TASK REQUIREMENTS: Set down a precise copy of the whole listing.

TASK INPUTS:
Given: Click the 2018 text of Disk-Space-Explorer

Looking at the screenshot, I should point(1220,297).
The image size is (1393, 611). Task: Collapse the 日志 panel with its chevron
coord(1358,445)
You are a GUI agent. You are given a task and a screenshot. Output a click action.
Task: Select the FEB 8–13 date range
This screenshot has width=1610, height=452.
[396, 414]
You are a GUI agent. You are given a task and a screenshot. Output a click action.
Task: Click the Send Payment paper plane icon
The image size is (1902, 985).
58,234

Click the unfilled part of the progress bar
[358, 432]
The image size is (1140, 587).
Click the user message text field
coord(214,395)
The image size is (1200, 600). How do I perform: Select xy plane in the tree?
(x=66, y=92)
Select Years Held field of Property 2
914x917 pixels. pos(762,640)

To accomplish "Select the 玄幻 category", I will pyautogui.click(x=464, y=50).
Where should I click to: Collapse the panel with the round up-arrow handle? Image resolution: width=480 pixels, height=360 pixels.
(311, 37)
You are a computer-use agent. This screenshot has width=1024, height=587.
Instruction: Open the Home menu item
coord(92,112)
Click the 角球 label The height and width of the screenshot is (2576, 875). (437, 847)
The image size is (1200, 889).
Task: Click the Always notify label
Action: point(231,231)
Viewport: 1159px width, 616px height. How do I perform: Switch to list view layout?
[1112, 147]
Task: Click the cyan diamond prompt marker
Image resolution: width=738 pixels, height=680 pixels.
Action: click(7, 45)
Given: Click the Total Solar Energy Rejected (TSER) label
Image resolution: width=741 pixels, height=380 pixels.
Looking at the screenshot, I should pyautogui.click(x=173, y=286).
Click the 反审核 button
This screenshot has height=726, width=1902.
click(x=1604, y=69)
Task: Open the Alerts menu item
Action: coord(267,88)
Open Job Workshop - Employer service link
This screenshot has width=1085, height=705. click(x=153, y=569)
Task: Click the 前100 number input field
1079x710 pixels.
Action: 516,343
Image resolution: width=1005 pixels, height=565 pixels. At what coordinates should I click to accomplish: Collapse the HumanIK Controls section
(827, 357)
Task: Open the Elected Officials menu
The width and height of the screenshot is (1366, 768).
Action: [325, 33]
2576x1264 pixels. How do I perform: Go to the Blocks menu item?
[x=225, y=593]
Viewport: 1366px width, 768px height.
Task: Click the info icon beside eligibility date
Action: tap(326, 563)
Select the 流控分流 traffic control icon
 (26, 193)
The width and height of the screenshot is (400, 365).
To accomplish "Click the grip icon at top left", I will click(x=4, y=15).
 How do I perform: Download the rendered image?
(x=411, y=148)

EXERCISE RESPONSE:
Given: Click the 2018 text of Disk-Space-Explorer

Looking at the screenshot, I should point(1220,297).
The image size is (1393, 611). Task: Collapse the 日志 panel with its chevron
coord(1358,445)
You are a GUI agent. You are given a task and a screenshot. Output a click action.
Task: Select the FEB 8–13 date range
This screenshot has width=1610, height=452.
[396, 414]
You are a GUI agent. You are given a task and a screenshot. Output a click action.
Task: Click the Send Payment paper plane icon
The image size is (1902, 985).
58,234

Click the unfilled part of the progress bar
[358, 432]
The image size is (1140, 587).
Click the user message text field
coord(214,395)
The image size is (1200, 600). How do I perform: Select xy plane in the tree?
(x=66, y=92)
Select Years Held field of Property 2
914x917 pixels. pos(762,640)

To accomplish "Select the 玄幻 category", I will pyautogui.click(x=464, y=50).
Where should I click to: Collapse the panel with the round up-arrow handle? Image resolution: width=480 pixels, height=360 pixels.
(311, 37)
You are a computer-use agent. This screenshot has width=1024, height=587.
Instruction: Open the Home menu item
coord(92,112)
Click the 角球 label The height and width of the screenshot is (2576, 875). (437, 847)
The image size is (1200, 889).
Task: Click the Always notify label
Action: point(231,231)
Viewport: 1159px width, 616px height. How do I perform: Switch to list view layout?
[1112, 147]
Task: Click the cyan diamond prompt marker
Image resolution: width=738 pixels, height=680 pixels.
Action: click(7, 45)
Given: Click the Total Solar Energy Rejected (TSER) label
Image resolution: width=741 pixels, height=380 pixels.
Looking at the screenshot, I should pyautogui.click(x=173, y=286).
Click the 反审核 button
This screenshot has height=726, width=1902.
click(x=1604, y=69)
Task: Open the Alerts menu item
Action: coord(267,88)
Open Job Workshop - Employer service link
This screenshot has width=1085, height=705. click(x=153, y=569)
Task: Click the 前100 number input field
1079x710 pixels.
Action: 516,343
Image resolution: width=1005 pixels, height=565 pixels. At what coordinates should I click to accomplish: Collapse the HumanIK Controls section
(827, 357)
Task: Open the Elected Officials menu
The width and height of the screenshot is (1366, 768).
Action: [325, 33]
2576x1264 pixels. How do I perform: Go to the Blocks menu item?
[x=225, y=593]
Viewport: 1366px width, 768px height.
Task: Click the info icon beside eligibility date
Action: tap(326, 563)
Select the 流控分流 traffic control icon
 (26, 193)
The width and height of the screenshot is (400, 365).
To accomplish "Click the grip icon at top left", I will click(x=4, y=15).
 How do I perform: Download the rendered image?
(x=411, y=148)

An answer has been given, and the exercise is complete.